Just five years ago the first hypervelocity star was confirmed, by Warren Brown of the Harvard-Smithsonian Center for Astrophysics. Now about 16 are known. These are stars moving through space so fast, upwards of several hundred kilometers per second, that they will escape the Milky Way's gravity and forever roam the intergalactic void. Their discovery had to wait for very efficient surveys; only about one in 100 million stars is going so fast.
Several possible mechanisms can fling a star with that much speed. But the most productive of them seems to be happening at a single, very special place. If a binary star falls close enough to the supermassive black hole at the Milky Way's center, the binary can be disrupted in such a way that one star is trapped around (or in) the hole and the other is slung away with preternatural velocity. This is thought to account for most of the escaping 16.
One of them, known as HE 0437–5439, is already 200,000 light-years out near the Large Magellanic Cloud, way beyond the usual definition of the Milky Way's limits. Brown and six colleagues have published a new study that presents a complex picture of its nature and history.
Other astronomers had argued that it probably came from the Large Magellanic Cloud (LMC) itself, rather than the Milky Way, based on the star's chemical makeup. Brown's group has laid that scenario to rest by measuring the star's proper motion on the sky for the first time. Two high-resolution Hubble images taken 3.5 years apart show that it's moving away not from the LMC, but from the Milky Way's center in Sagittarius.

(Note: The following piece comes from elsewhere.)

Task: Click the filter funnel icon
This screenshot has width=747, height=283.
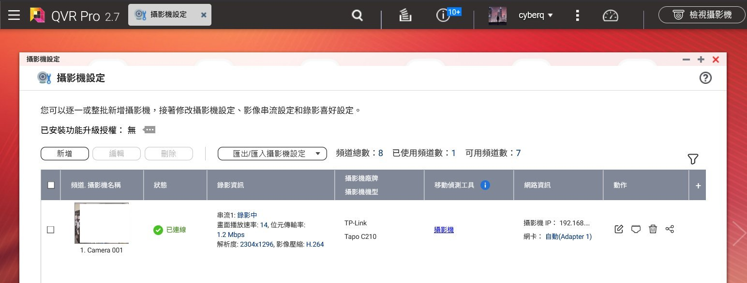Action: (693, 159)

The star is departing at 723 km per second as measured with respect to the Sun. Before it climbed out of the Milky Way's gravitational well, it must have been going 820 km/sec with respect to the galaxy. Even so, it must have taken 100 million years to get where it is now.

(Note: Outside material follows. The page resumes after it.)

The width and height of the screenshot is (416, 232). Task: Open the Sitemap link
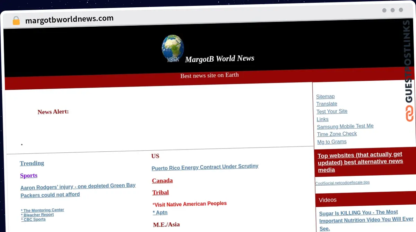pos(325,96)
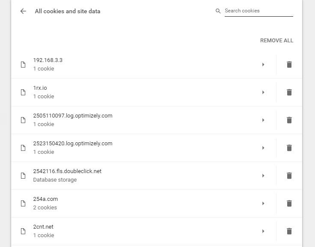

And that's a problem. Its spectrum shows it to be a young, main-sequence star of type B with about 9 solar masses. Such a massive main-sequence star can't be more than about 20 million years old.
Brown's group proposes an answer: the star was born near the Milky Way's center as a triple, consisting of a tight binary and a more distant third star. The third was the one captured by the black hole; the tight binary was flung off. As it raced out of the Milky Way, one or both of the binary's stars evolved to swell and engulf the other. The result was a "newborn" single star known as a blue straggler. Blue stragglers have long been familiar in globular clusters, where stellar encounters and mergers are fairly common, and elsewhere.
The team is now trying to determine the origins of four other hypervelocity stars on the fringes of the Milky Way. "We are targeting [other] massive B stars," says Brown. "These stars shouldn't live long enough to reach the distant outskirts of the Milky Way, so we shouldn't expect to see them there. The density of stars in the outer region is much less than in the core, so we have a better chance to find these unusual objects."
They sure can run, but nowadays they can't hide.